** START OF Input material **

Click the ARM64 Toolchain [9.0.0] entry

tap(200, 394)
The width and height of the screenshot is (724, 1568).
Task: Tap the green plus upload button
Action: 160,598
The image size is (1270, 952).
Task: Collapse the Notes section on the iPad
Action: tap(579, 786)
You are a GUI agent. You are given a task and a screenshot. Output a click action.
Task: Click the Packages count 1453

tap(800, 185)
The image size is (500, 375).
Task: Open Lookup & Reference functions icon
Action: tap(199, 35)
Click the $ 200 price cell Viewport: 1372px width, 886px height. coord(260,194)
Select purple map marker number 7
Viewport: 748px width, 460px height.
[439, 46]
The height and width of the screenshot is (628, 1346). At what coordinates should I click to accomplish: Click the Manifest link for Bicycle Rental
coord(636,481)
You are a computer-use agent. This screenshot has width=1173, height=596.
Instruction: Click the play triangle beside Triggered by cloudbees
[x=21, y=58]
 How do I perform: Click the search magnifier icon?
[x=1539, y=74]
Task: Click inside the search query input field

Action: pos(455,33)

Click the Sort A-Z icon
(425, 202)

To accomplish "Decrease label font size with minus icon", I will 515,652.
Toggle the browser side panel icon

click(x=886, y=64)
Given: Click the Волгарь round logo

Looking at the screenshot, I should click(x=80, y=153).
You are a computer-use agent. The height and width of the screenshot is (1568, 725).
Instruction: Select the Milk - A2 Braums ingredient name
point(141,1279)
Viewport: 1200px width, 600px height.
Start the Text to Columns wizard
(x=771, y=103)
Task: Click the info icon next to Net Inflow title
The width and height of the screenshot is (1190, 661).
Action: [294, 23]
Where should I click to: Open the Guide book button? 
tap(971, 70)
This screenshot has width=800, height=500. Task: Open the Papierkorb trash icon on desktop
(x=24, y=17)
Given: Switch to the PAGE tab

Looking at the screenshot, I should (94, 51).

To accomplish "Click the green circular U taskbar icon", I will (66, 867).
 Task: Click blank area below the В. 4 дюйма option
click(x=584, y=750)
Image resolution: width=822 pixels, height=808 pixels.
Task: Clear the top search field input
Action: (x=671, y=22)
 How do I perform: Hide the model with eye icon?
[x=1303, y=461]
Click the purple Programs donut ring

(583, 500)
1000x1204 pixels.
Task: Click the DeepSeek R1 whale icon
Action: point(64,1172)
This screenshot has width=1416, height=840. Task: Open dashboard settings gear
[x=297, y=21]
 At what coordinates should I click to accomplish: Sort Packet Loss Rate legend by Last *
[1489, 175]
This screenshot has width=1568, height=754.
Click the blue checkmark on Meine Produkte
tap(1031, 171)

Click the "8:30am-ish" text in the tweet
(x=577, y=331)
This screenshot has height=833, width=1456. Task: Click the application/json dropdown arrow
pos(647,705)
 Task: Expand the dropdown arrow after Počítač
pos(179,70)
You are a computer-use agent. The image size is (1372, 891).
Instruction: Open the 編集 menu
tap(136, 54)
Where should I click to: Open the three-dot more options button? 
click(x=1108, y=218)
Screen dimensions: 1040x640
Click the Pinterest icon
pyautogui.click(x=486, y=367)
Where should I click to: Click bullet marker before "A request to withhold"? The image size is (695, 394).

** END OF Input material **

Rewrite all of the rows above, replacing "magnifier" with "magnifying glass" and leaving everything else unchanged.

The output:
Click the ARM64 Toolchain [9.0.0] entry

tap(200, 394)
The width and height of the screenshot is (724, 1568).
Task: Tap the green plus upload button
Action: 160,598
The image size is (1270, 952).
Task: Collapse the Notes section on the iPad
Action: tap(579, 786)
You are a GUI agent. You are given a task and a screenshot. Output a click action.
Task: Click the Packages count 1453

tap(800, 185)
The image size is (500, 375).
Task: Open Lookup & Reference functions icon
Action: tap(199, 35)
Click the $ 200 price cell Viewport: 1372px width, 886px height. coord(260,194)
Select purple map marker number 7
Viewport: 748px width, 460px height.
[439, 46]
The height and width of the screenshot is (628, 1346). At what coordinates should I click to accomplish: Click the Manifest link for Bicycle Rental
coord(636,481)
You are a computer-use agent. This screenshot has width=1173, height=596.
Instruction: Click the play triangle beside Triggered by cloudbees
[x=21, y=58]
 How do I perform: Click the search magnifying glass icon?
[x=1539, y=74]
Task: Click inside the search query input field

Action: pos(455,33)

Click the Sort A-Z icon
(425, 202)

To accomplish "Decrease label font size with minus icon", I will 515,652.
Toggle the browser side panel icon

click(x=886, y=64)
Given: Click the Волгарь round logo

Looking at the screenshot, I should click(x=80, y=153).
You are a computer-use agent. The height and width of the screenshot is (1568, 725).
Instruction: Select the Milk - A2 Braums ingredient name
point(141,1279)
Viewport: 1200px width, 600px height.
Start the Text to Columns wizard
(x=771, y=103)
Task: Click the info icon next to Net Inflow title
The width and height of the screenshot is (1190, 661).
Action: [294, 23]
Where should I click to: Open the Guide book button? 
tap(971, 70)
This screenshot has width=800, height=500. Task: Open the Papierkorb trash icon on desktop
(x=24, y=17)
Given: Switch to the PAGE tab

Looking at the screenshot, I should (94, 51).

To accomplish "Click the green circular U taskbar icon", I will (66, 867).
 Task: Click blank area below the В. 4 дюйма option
click(x=584, y=750)
Image resolution: width=822 pixels, height=808 pixels.
Task: Clear the top search field input
Action: (x=671, y=22)
 How do I perform: Hide the model with eye icon?
[x=1303, y=461]
Click the purple Programs donut ring

(583, 500)
1000x1204 pixels.
Task: Click the DeepSeek R1 whale icon
Action: point(64,1172)
This screenshot has width=1416, height=840. Task: Open dashboard settings gear
[x=297, y=21]
 At what coordinates should I click to accomplish: Sort Packet Loss Rate legend by Last *
[1489, 175]
This screenshot has width=1568, height=754.
Click the blue checkmark on Meine Produkte
tap(1031, 171)

Click the "8:30am-ish" text in the tweet
(x=577, y=331)
This screenshot has height=833, width=1456. Task: Click the application/json dropdown arrow
pos(647,705)
 Task: Expand the dropdown arrow after Počítač
pos(179,70)
You are a computer-use agent. The image size is (1372, 891).
Instruction: Open the 編集 menu
tap(136, 54)
Where should I click to: Open the three-dot more options button? 
click(x=1108, y=218)
Screen dimensions: 1040x640
Click the Pinterest icon
pyautogui.click(x=486, y=367)
Where should I click to: Click bullet marker before "A request to withhold"? The image size is (695, 394).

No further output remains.